(Stored records)
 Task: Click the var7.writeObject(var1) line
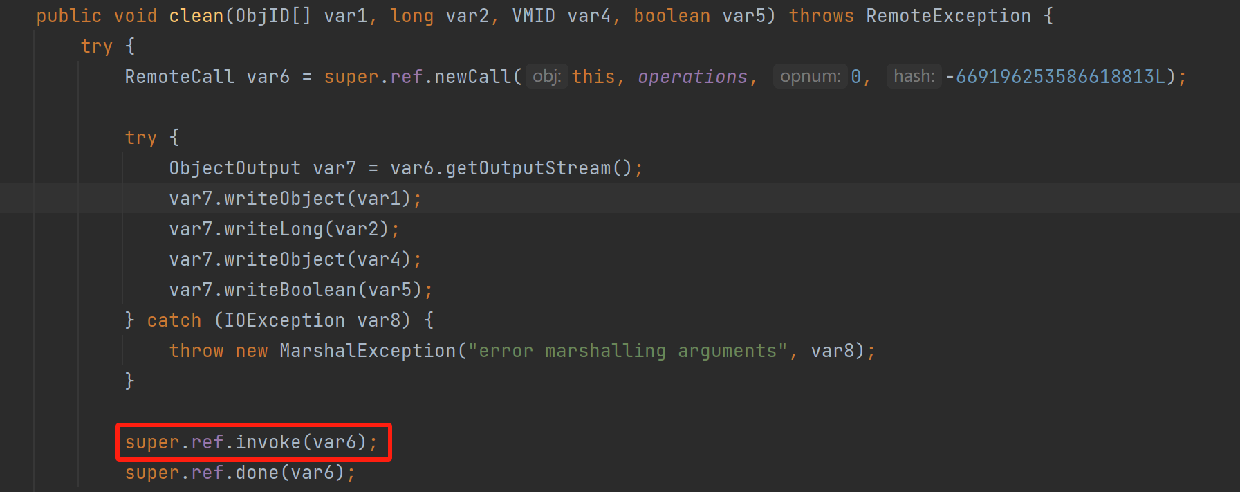click(295, 199)
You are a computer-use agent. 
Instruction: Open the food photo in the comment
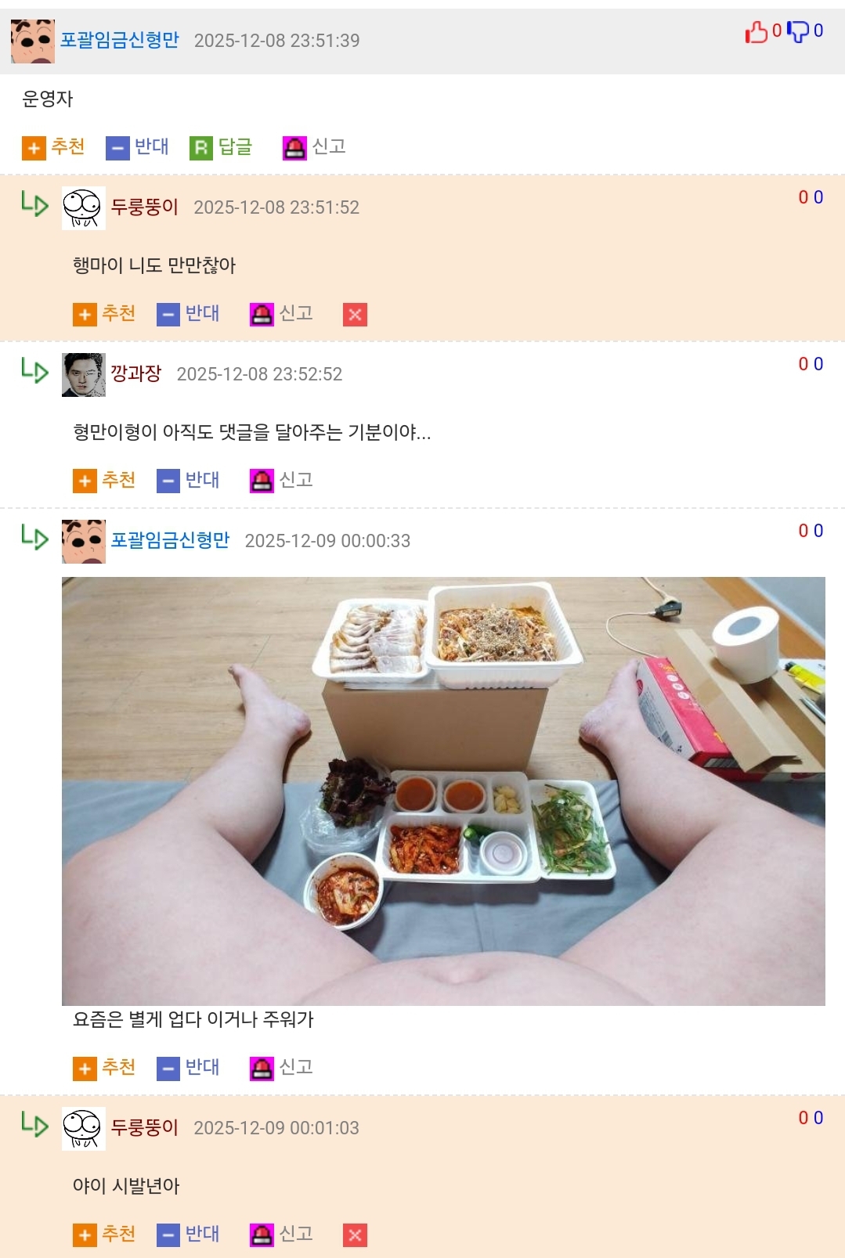443,791
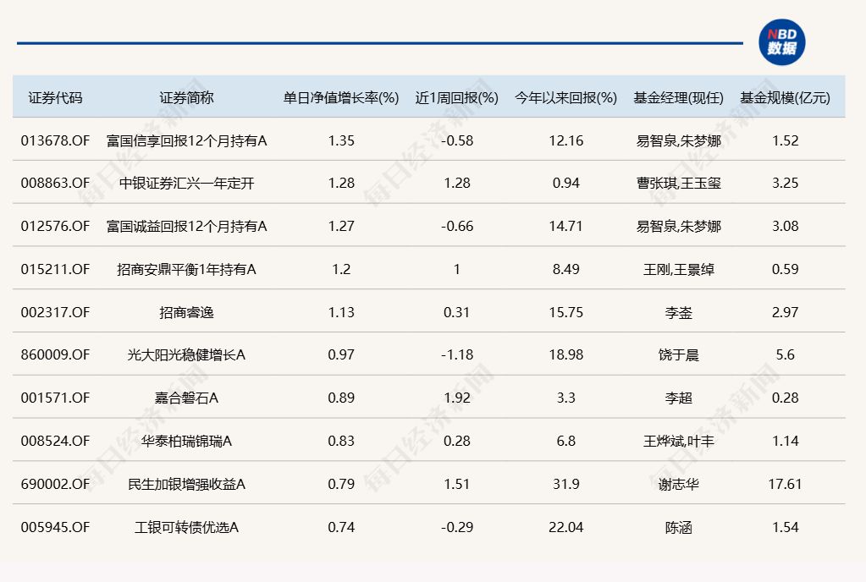
Task: Click the 今年以来回报(%) column header
Action: [565, 97]
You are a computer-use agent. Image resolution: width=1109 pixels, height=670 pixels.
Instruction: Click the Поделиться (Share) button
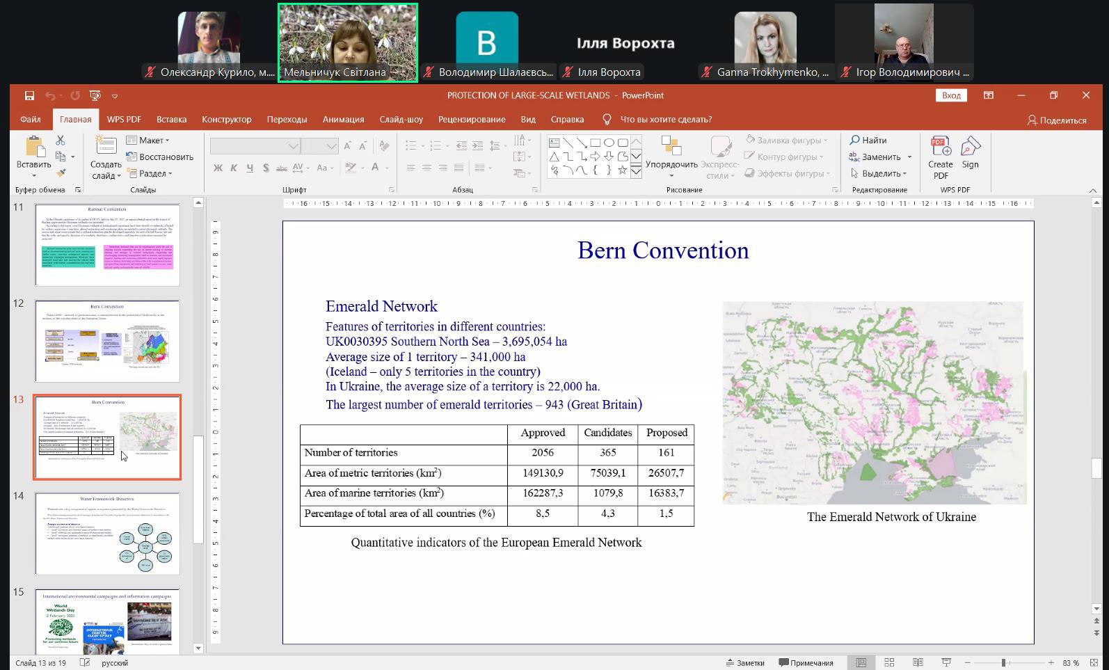tap(1057, 120)

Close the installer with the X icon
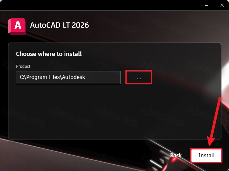click(x=222, y=6)
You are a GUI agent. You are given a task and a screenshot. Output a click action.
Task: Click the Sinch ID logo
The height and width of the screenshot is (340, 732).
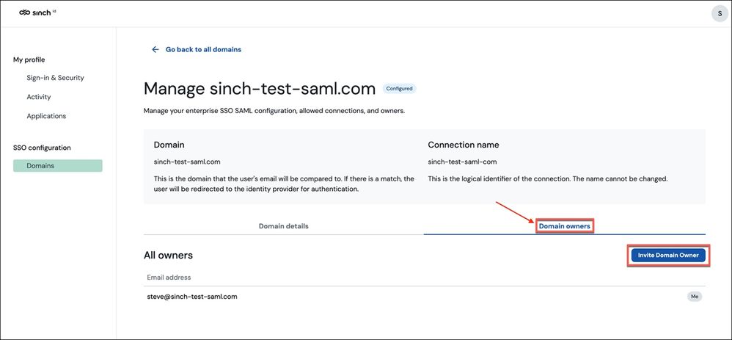38,12
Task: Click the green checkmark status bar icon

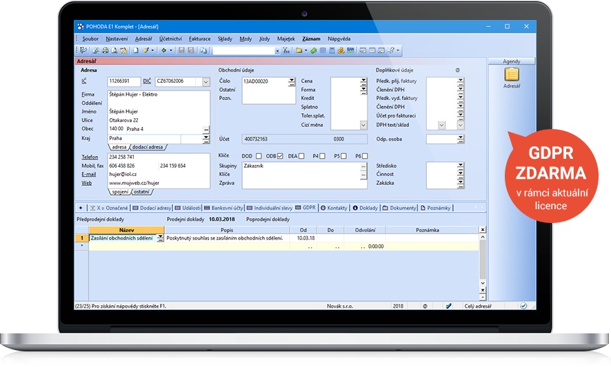Action: pyautogui.click(x=448, y=305)
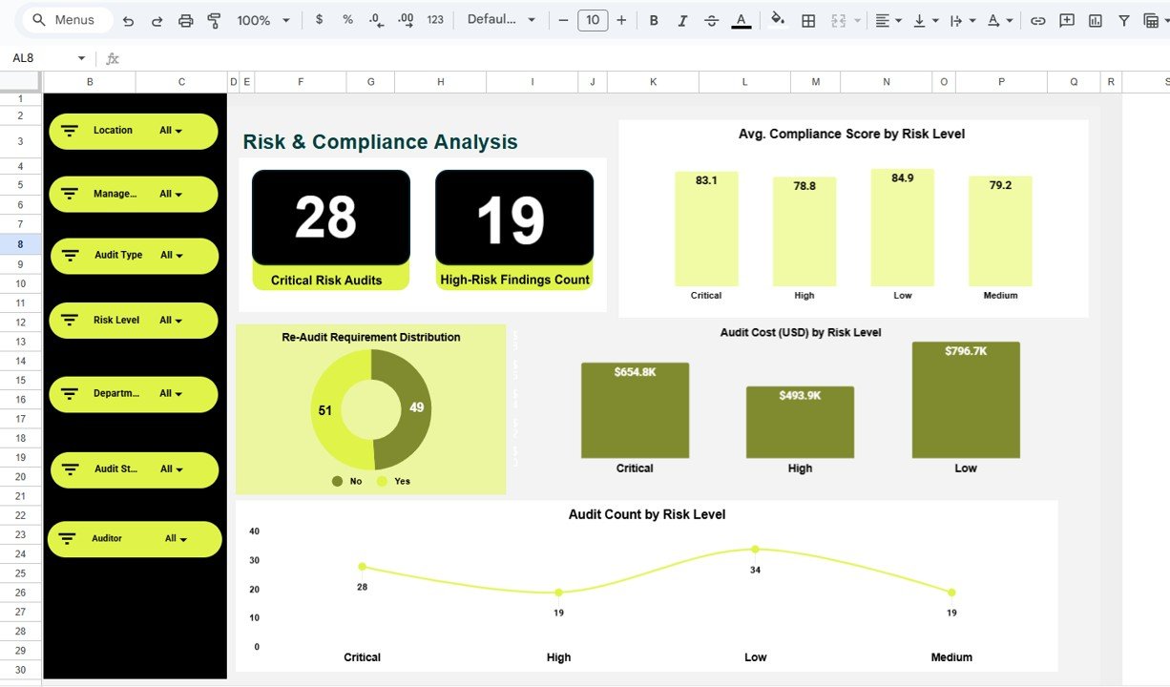Apply percent format with the % icon
Viewport: 1170px width, 687px height.
pos(346,19)
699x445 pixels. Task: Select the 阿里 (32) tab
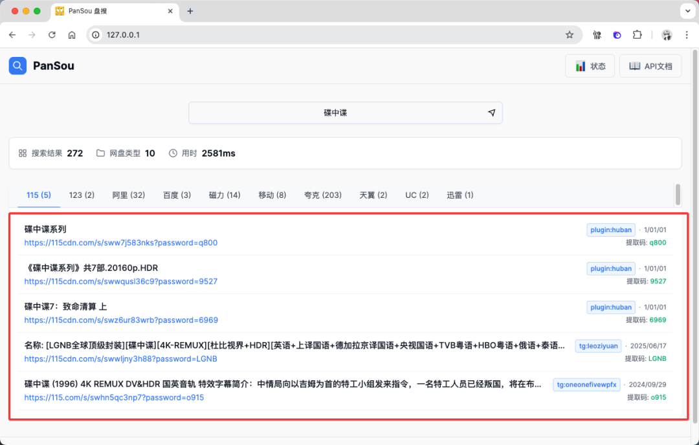click(128, 195)
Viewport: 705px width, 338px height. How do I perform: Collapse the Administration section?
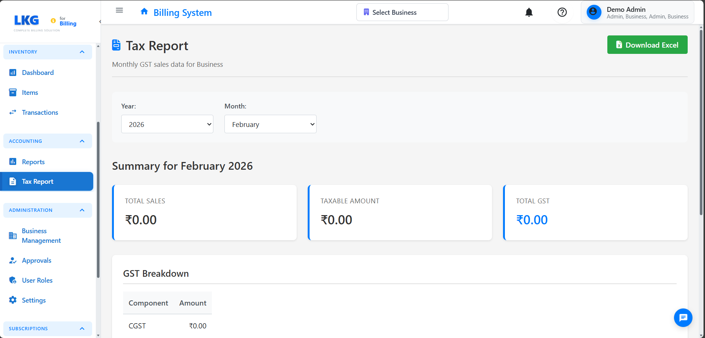coord(82,210)
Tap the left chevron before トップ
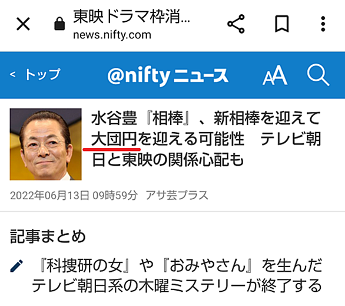This screenshot has height=306, width=345. pyautogui.click(x=12, y=74)
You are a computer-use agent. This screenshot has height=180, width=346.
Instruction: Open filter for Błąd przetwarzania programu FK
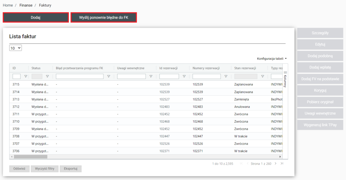[108, 76]
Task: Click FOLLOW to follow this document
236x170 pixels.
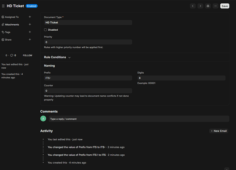Action: pos(27,55)
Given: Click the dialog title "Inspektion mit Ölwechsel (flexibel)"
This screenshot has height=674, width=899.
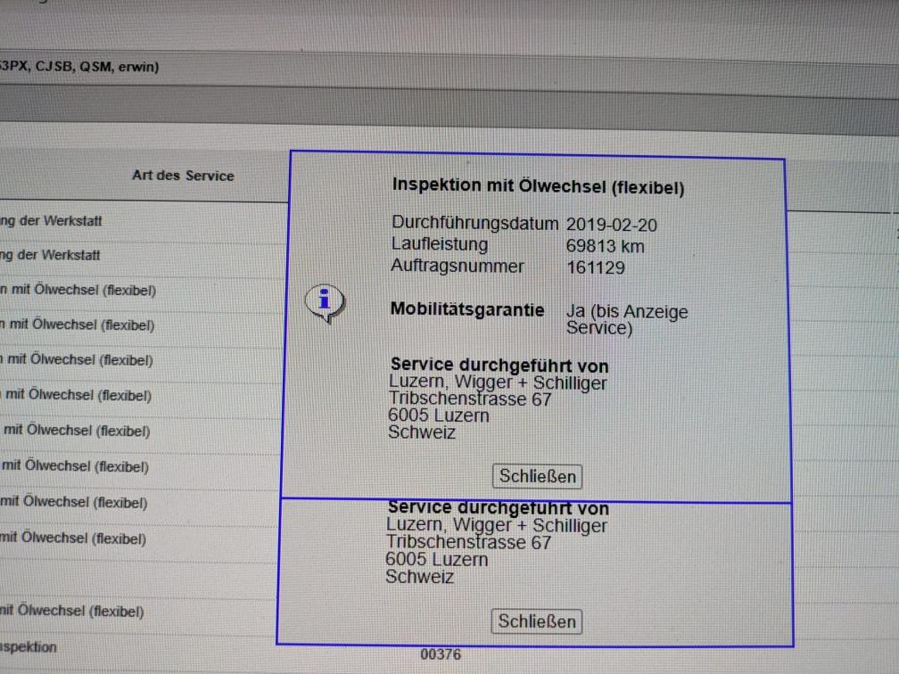Looking at the screenshot, I should (538, 187).
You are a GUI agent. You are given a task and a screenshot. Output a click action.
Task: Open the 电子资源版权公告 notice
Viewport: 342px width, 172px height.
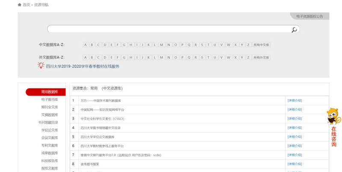(310, 16)
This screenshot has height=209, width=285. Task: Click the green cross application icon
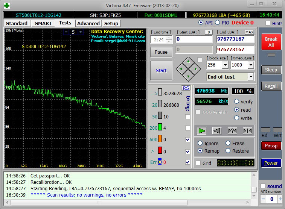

» Task requirements
All the lines above should be reproduced exactly, and none of the pictures.

» Completed task
 Task: Click the var7.writeObject(var1) line
click(295, 199)
You are a computer-use agent. 
Instruction: Open the food photo in the comment
443,791
Task: Click the 今年以来回报(%) column header
Action: [565, 97]
You are a computer-use agent. Image resolution: width=1109 pixels, height=670 pixels.
Instruction: Click the Поделиться (Share) button
tap(1057, 120)

Close the installer with the X icon
click(x=222, y=6)
You are a GUI agent. You are given a task and a screenshot. Output a click action.
Task: Click the Sinch ID logo
The height and width of the screenshot is (340, 732).
38,12
Task: Click the green checkmark status bar icon

Action: pyautogui.click(x=448, y=305)
Apply percent format with the % icon
Viewport: 1170px width, 687px height.
pos(346,19)
699x445 pixels. Task: Select the 阿里 (32) tab
click(128, 195)
Viewport: 705px width, 338px height. How do I perform: Collapse the Administration section?
coord(82,210)
Tap the left chevron before トップ
This screenshot has height=306, width=345. pyautogui.click(x=12, y=74)
You are a computer-use agent. This screenshot has height=180, width=346.
Instruction: Open filter for Błąd przetwarzania programu FK
[108, 76]
Task: Click FOLLOW to follow this document
236x170 pixels.
Action: pos(27,55)
Given: Click the dialog title "Inspektion mit Ölwechsel (flexibel)"
This screenshot has height=674, width=899.
Looking at the screenshot, I should (538, 187).
You are a GUI agent. You are given a task and a screenshot. Output a click action.
Task: Open the 电子资源版权公告 notice
Viewport: 342px width, 172px height.
(310, 16)
This screenshot has height=209, width=285. Task: Click the green cross application icon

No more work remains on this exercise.